───── Records to process
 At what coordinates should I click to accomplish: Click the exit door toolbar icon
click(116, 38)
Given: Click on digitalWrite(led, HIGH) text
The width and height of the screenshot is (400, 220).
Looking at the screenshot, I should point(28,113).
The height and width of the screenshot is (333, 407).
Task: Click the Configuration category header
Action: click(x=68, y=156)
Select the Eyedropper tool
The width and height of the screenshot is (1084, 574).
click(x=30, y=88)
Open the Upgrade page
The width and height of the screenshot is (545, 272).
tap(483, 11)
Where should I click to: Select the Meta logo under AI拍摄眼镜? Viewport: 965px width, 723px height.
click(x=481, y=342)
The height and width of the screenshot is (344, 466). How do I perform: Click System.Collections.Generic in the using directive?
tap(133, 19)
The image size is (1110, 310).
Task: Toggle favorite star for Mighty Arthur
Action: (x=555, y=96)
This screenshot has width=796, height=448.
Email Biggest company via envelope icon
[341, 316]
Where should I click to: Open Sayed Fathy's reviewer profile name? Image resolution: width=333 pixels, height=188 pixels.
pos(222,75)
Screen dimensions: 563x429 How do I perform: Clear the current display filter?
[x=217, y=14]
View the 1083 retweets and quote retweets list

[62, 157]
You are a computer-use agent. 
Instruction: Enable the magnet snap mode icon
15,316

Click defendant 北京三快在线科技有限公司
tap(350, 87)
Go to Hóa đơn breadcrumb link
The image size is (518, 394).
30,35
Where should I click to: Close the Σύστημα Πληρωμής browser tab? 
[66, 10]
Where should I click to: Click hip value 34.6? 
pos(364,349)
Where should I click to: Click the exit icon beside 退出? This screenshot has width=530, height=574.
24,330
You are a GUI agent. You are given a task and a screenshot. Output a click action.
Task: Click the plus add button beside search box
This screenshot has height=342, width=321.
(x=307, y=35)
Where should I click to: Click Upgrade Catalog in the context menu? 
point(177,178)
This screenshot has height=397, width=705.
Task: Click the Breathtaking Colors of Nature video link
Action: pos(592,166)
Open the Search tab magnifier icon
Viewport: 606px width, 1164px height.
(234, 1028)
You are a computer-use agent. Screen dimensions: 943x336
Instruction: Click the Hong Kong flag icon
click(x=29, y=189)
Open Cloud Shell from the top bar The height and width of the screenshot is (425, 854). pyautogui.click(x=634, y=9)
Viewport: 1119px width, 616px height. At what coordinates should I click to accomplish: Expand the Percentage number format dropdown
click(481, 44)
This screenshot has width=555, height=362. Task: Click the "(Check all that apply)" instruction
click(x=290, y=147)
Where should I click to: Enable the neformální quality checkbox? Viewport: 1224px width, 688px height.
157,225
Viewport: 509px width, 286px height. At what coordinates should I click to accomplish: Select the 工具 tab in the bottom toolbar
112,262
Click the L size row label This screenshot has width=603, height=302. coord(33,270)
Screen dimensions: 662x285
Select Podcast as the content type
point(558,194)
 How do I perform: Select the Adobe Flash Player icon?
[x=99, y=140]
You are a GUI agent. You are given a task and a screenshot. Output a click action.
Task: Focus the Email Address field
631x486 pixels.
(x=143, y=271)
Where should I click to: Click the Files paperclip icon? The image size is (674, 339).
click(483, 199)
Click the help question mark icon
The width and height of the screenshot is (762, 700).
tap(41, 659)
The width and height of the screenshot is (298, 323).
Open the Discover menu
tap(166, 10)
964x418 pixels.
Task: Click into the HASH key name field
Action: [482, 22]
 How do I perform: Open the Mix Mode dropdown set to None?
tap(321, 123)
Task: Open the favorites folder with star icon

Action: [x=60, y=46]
──────────
▶ Required action:
Using the entries above, give back exactly the line containing "Where should I click to: Close", the line containing "The width and height of the screenshot is (298, 323).", and every line between them, and nothing else.

▶ Written response:
Where should I click to: Close the Σύστημα Πληρωμής browser tab? 
[66, 10]
Where should I click to: Click hip value 34.6? 
pos(364,349)
Where should I click to: Click the exit icon beside 退出? This screenshot has width=530, height=574.
24,330
You are a GUI agent. You are given a task and a screenshot. Output a click action.
Task: Click the plus add button beside search box
This screenshot has height=342, width=321.
(x=307, y=35)
Where should I click to: Click Upgrade Catalog in the context menu? 
point(177,178)
This screenshot has height=397, width=705.
Task: Click the Breathtaking Colors of Nature video link
Action: pos(592,166)
Open the Search tab magnifier icon
Viewport: 606px width, 1164px height.
(234, 1028)
You are a computer-use agent. Screen dimensions: 943x336
Instruction: Click the Hong Kong flag icon
click(x=29, y=189)
Open Cloud Shell from the top bar The height and width of the screenshot is (425, 854). pyautogui.click(x=634, y=9)
Viewport: 1119px width, 616px height. At what coordinates should I click to accomplish: Expand the Percentage number format dropdown
click(481, 44)
This screenshot has width=555, height=362. Task: Click the "(Check all that apply)" instruction
click(x=290, y=147)
Where should I click to: Enable the neformální quality checkbox? Viewport: 1224px width, 688px height.
157,225
Viewport: 509px width, 286px height. At what coordinates should I click to accomplish: Select the 工具 tab in the bottom toolbar
112,262
Click the L size row label This screenshot has width=603, height=302. coord(33,270)
Screen dimensions: 662x285
Select Podcast as the content type
point(558,194)
 How do I perform: Select the Adobe Flash Player icon?
[x=99, y=140]
You are a GUI agent. You are given a task and a screenshot. Output a click action.
Task: Focus the Email Address field
631x486 pixels.
(x=143, y=271)
Where should I click to: Click the Files paperclip icon? The image size is (674, 339).
click(483, 199)
Click the help question mark icon
The width and height of the screenshot is (762, 700).
tap(41, 659)
The width and height of the screenshot is (298, 323).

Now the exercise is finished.